The early success of the Diamondbacks blew the Devil Rays further off LaMar’s preferred course. Arizona improbably won 100
games and the NL West title in its second year of existence. The D-Backs had deeper pockets than their Gulf Coast counterparts, and they dug into them. The difference for Arizona was who they acquired. Instead of nabbing midmarket talents at lofty prices, the D-Backs trolled for bigger fish. They signed Randy Johnson, who became one of the biggest bargains in the history of free agency. Though Matt Williams was getting a little long in the tooth, Arizona recognized that he could provide more value as an everyday third baseman than, say, a closer like Roberto Hernandez ever could. The Diamondbacks also started with a stronger nucleus, identifying several young players who would become solid major league contributors. More broadly, though, the Diamondbacks didn’t offer a blueprint that the Devil Rays could easily copy. The D-Backs spent more money than Naimoli and company could ever hope to raise and larded their books with back-loaded contracts, creating a huge long-term debt load that would eventually weigh them down for years. They also got really lucky. Veteran Luis Gonzalez had a huge breakout in his thirties; older players like Jay Bell and Steve Finley similarly found fountains of youth, excelling in Arizona at ages when players historically have declined. Williams, for one, would later be linked to a Florida clinic that sold human growth hormone and various performance-enhancing drugs.

None of this stopped Naimoli and his overeager partners from drooling with envy. Emboldened by the Diamondbacks’ success, the Devil Rays’ owners approved a $60 million budget for the 2000 season, up nearly $25 million from the year before. The GM had his marching orders: sign brand-name players who will not only win games but also put butts in the seats. Now. The problem with that plan was the horrendous timing. The free-agent market was paper-thin that off-season. “You had John Olerud, you had Greg Vaughn, and you had Gerald Williams, okay?” LaMar said.

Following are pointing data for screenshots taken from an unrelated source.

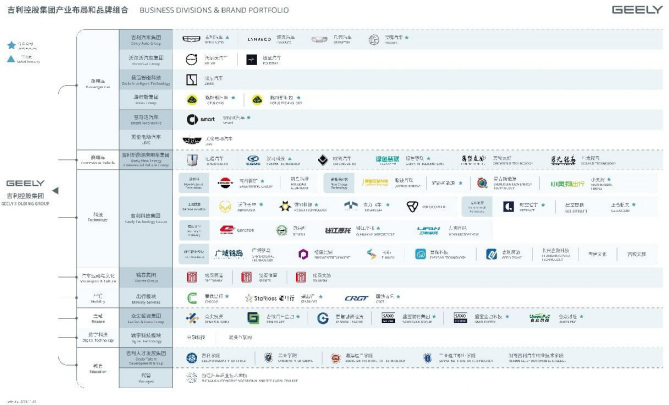Click the Geely Technology Group category box
This screenshot has width=669, height=405.
coord(146,216)
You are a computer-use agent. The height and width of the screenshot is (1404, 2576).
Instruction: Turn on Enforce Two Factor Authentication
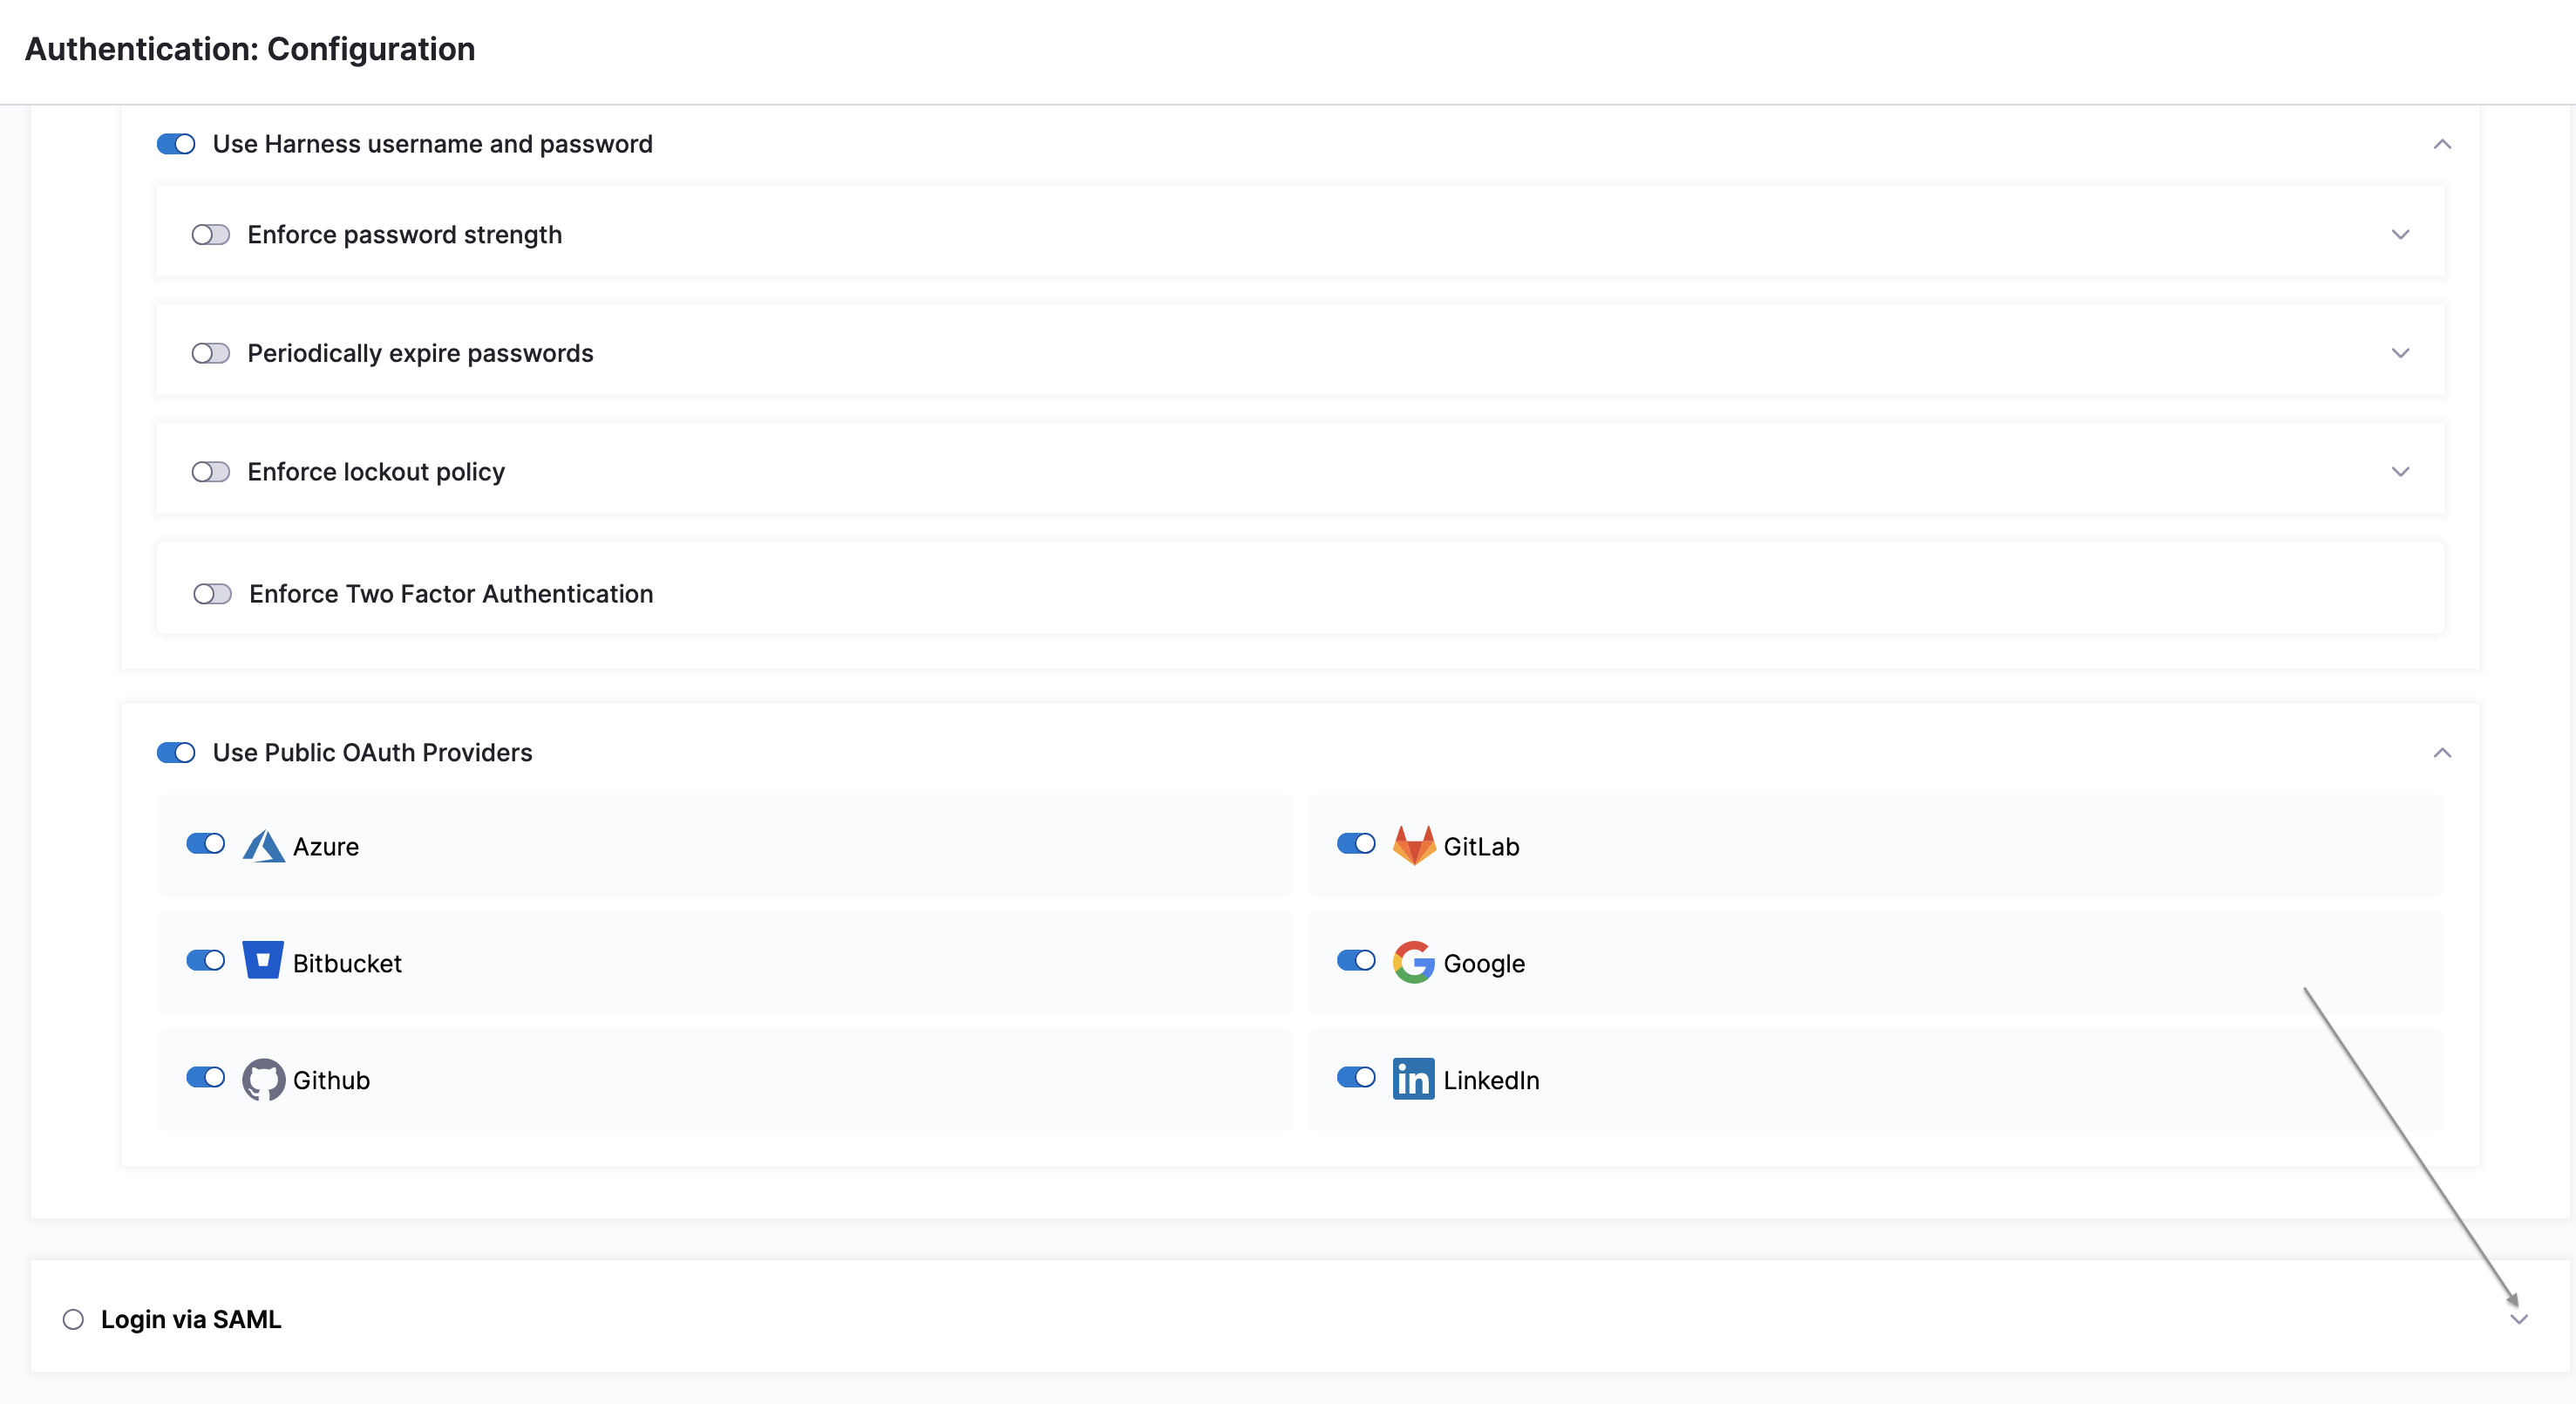213,594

Bad talent market or not, the Devil Rays pressed on. LaMar acquired Williams, Vaughn, and power-hitting third baseman Vinny Castilla, the three pickups joining a lineup that already included Tampa native and original Devil Ray Fred McGriff and injury-prone
powder keg Jose Canseco. The D-Rays dubbed their new lineup “the Hit Show.” For the first time, the team got significant national media attention for their on-field product. Few pundits thought the ploy would work. In baseball as in business, quick fixes rarely do. But the Devil Rays’ owners were happy to see the team finally getting attention. Happier still were the new additions.

“They want to win,” Vaughn said upon signing with the Rays. “They want to win now. They don’t want to wait. You couldn’t ask for a better situation.” Indeed, the thirty-four-year-old Vaughn couldn’t have asked for better than a contract that would pay him $34 million over four years, given the sky-high attrition rates of plodding, mid-thirties sluggers with no discernible baseball skills other than power.